▶ [Extract to read]
BEGIN

The right ventricle contracts due to a combination of the inward movement of the RV free wall, shortening of the longitudinal fibres, and the effects of LV contraction (Haddad et al. 2008b). Normally, longitudinal shortening accounts for the majority of RV contraction (Brown et al. 2011), responsible for approximately 80% of the RV stroke volume (Carlsson et al. 2007a). Inward radial movement of the RV free wall contributes to 30% of the RV stroke volume, which is partially counteracted by movement of the interventricular septum toward the left ventricle (negative contribution, approximately 10%) (Ostenfeld et al. 2016). In the presence of LV dysfunction, at least two features may contribute to the decrease in RV function. First, because longitudinal shortening is also the major contributor to LV pumping (Carlsson et al. 2007b) that occurs synergistically with tricuspid pull of the right ventricle, decreased LV function may lead to concurrent decrease in RV longitudinal shortening, impairing RV function. Second, if the decrease in LV longitudinal shortening function is in part compensated by exaggerated septal motion, there may be in effect increased ‘steal’ of the RV‐SV, further lowing RV function.
In both IUGR and OLD groups, reduction in RV fractional longitudinal shortening was seen, thought to be the mechanistic basis of impaired function. Remarkably, the IUGR hearts were able to partially mitigate the effects of reduced RV longitudinal shortening by increasing the RV end‐diastolic volume. The increase in ventricular volume in effect partially maintained the RV longitudinal stroke volume by increasing the RV short axis area (Carlsson et al. 2007a), similar to the compensatory changes that preserved ventricular stroke volume previously documented in elderly sedentary humans (Steding‐Ehrenborg et al. 2015). Additionally, with this increase in preload, some improvement of ejection function occurred in the IUGR hearts via the Frank–Starling mechanism. Those changes were not seen in OLD. Functionally, these changes lead to concomitant decrease in RV ejection fraction and relative preservation of ejection rate/cardiac index in the IUGR group compared to OLD. In their evaluation of the right ventricle in a hypoxia‐induced IUGR rat model, Rueda‐Clausen et al. observed increased RV diameter in the IUGR group at 12 months of age (Rueda‐Clausen et al. 2009), which may be a related finding of increased preload and RV short axis area. In that study, the increased RV diameter was only significant in the males and not in females, which is analogous to our finding of more pronounced increase in the male baboons, and represents a potential sexual dimorphism.

END

▶ [Dataset content]
BEGIN

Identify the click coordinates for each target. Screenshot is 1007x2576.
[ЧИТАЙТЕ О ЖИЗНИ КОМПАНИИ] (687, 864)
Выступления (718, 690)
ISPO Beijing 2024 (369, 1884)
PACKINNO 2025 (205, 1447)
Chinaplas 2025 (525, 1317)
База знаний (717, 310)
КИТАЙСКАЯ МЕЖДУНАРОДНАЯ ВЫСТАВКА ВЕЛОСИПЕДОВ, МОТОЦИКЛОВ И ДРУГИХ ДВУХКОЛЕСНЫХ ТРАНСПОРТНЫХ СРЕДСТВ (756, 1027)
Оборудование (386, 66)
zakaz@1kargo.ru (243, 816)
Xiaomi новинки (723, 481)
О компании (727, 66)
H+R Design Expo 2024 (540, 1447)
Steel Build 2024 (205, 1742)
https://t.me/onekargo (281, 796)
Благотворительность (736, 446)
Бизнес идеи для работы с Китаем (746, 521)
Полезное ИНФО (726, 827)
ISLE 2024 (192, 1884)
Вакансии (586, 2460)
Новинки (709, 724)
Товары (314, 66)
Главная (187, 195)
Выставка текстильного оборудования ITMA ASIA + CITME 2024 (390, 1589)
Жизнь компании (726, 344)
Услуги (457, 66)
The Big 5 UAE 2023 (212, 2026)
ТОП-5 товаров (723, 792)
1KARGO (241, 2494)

END

▶ [Problem]
In the text on right ventricle contraction, roughly what share of the RV stroke volume does longitudinal shortening account for?

▶ [Your solution]
Approximately 80% of the RV stroke volume.